▶ [EXERCISE DETAILS] Please return the listing exactly as written, but without its pictures.

━━━━━ EXTRACTED RECORDS ━━━━━

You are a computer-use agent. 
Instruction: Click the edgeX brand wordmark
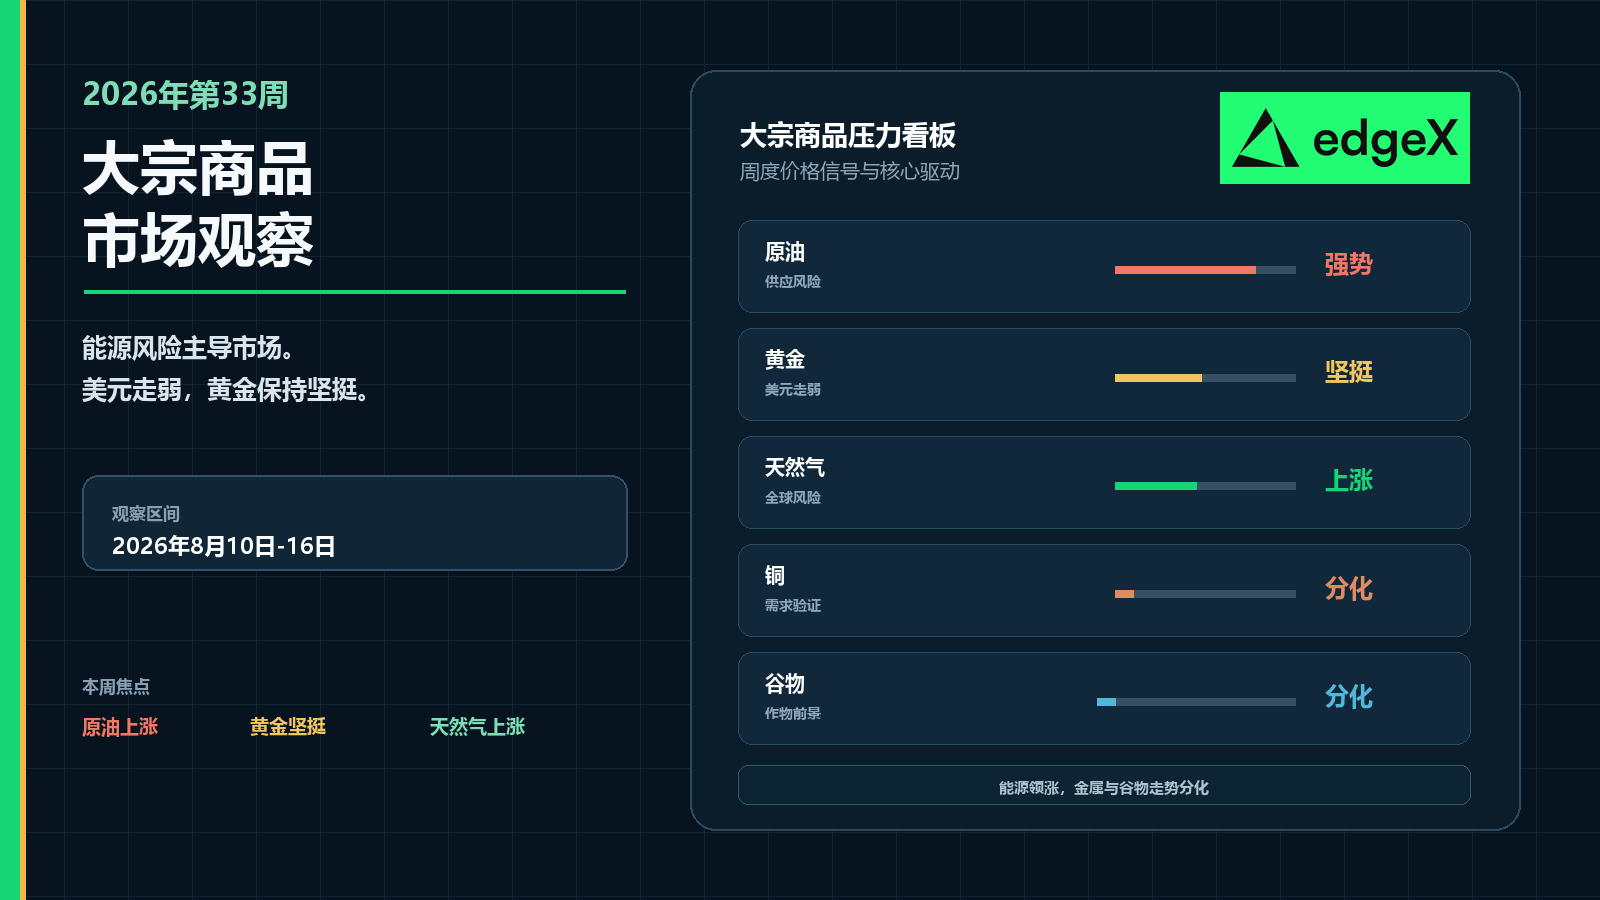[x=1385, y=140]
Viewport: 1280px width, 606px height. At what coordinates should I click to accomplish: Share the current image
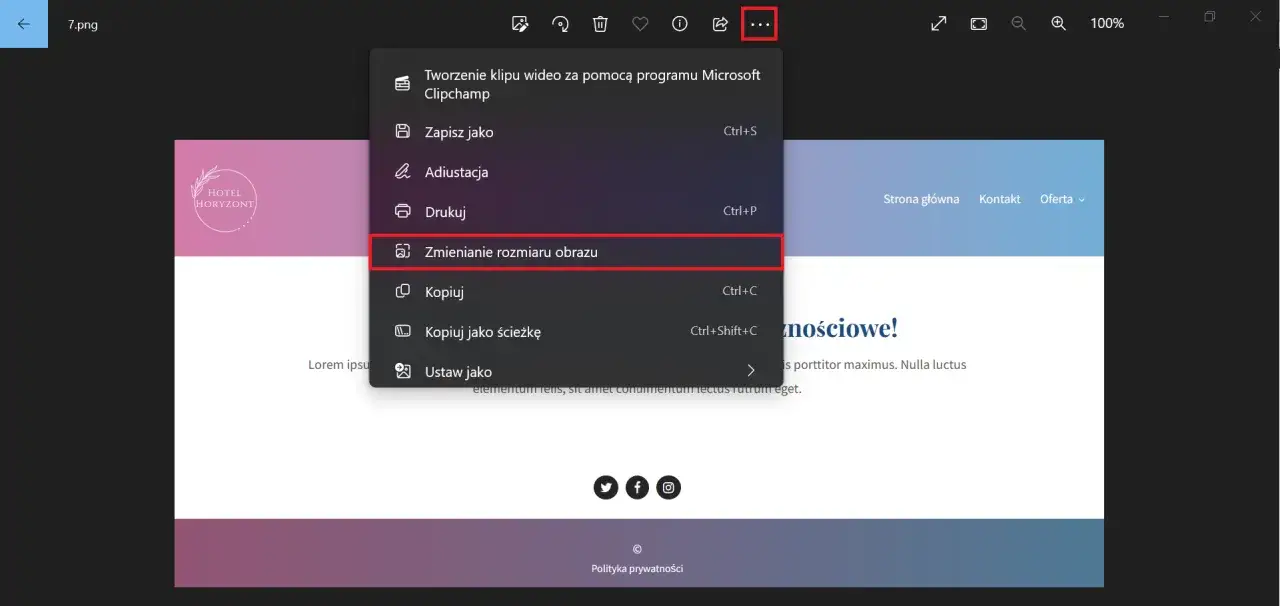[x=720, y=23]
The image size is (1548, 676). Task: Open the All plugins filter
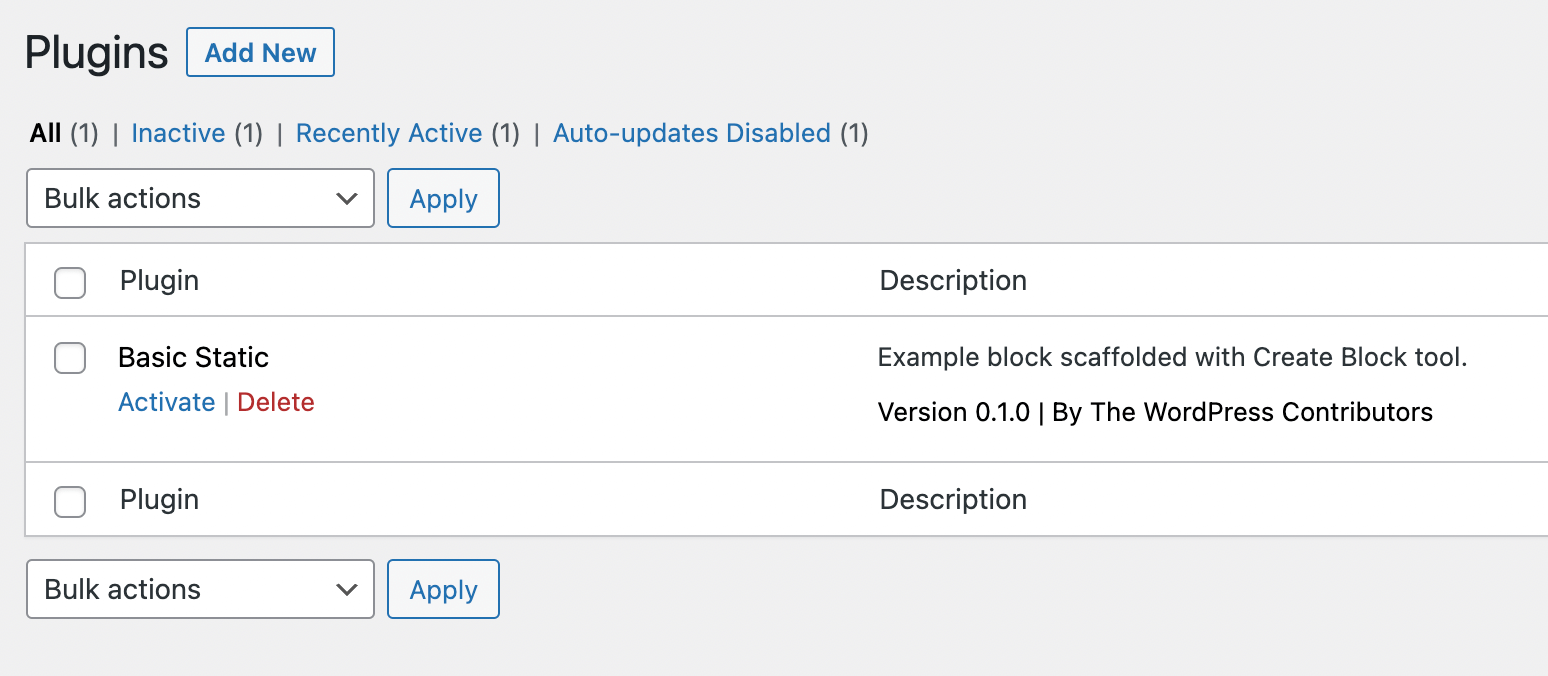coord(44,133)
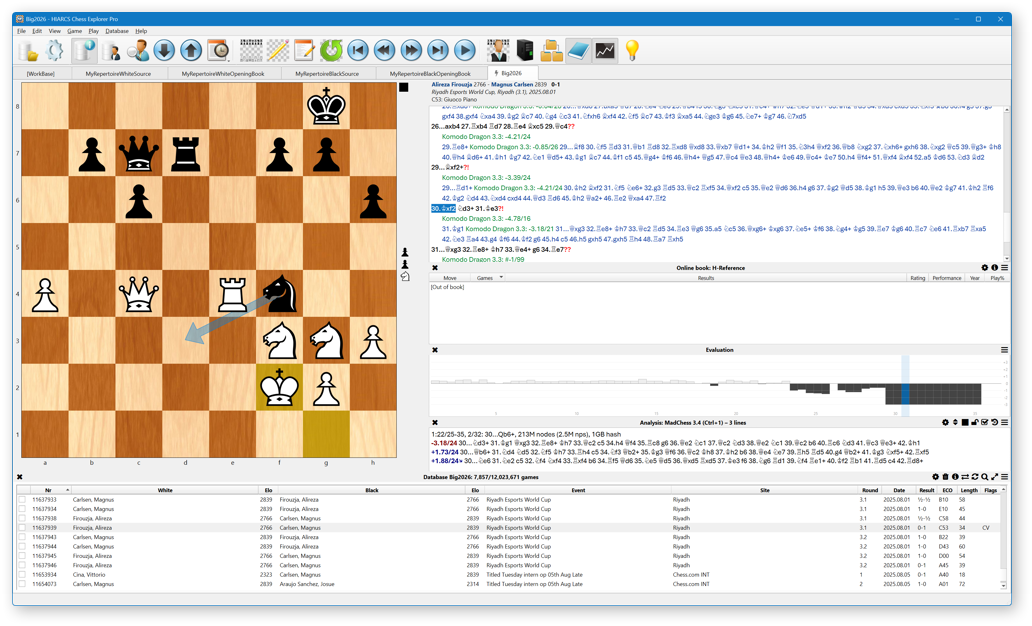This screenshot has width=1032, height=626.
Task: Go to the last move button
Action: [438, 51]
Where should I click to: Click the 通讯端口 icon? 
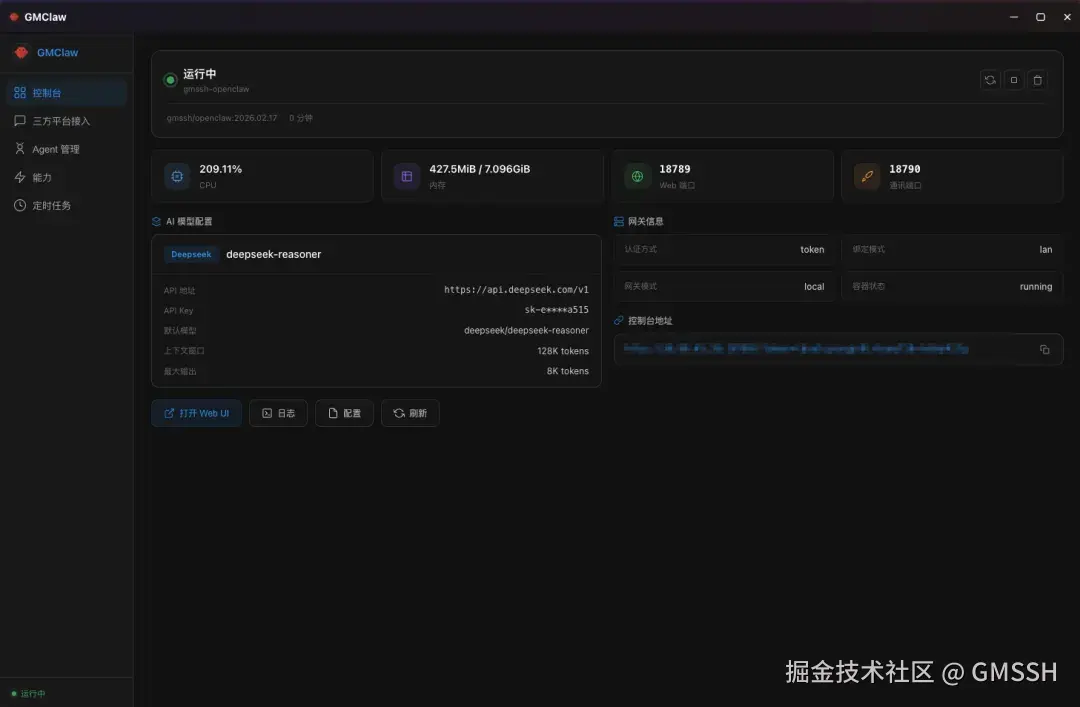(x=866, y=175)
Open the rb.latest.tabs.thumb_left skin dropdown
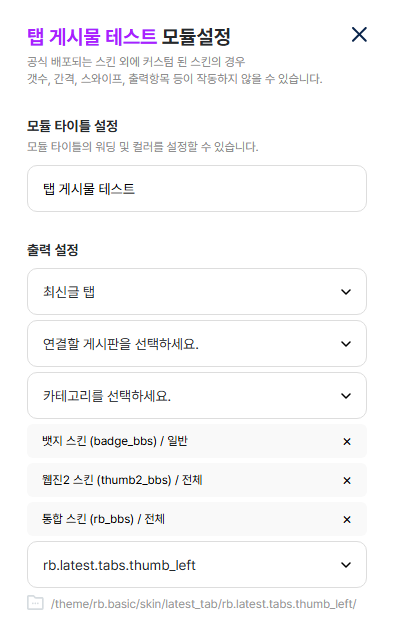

━━━━━

▶ [COMPLETED TASK]
You are a computer-use agent. 
Instruction: Click the edgeX brand wordmark
[x=1385, y=140]
Viewport: 1280px width, 606px height. At what coordinates should I click to accomplish: Share the current image
[x=720, y=23]
The image size is (1548, 676). Task: Open the All plugins filter
coord(44,133)
This screenshot has width=1032, height=626.
Task: Go to the last move button
Action: [438, 51]
Where should I click to: Click the 通讯端口 icon? 
(x=866, y=175)
Open the rb.latest.tabs.thumb_left skin dropdown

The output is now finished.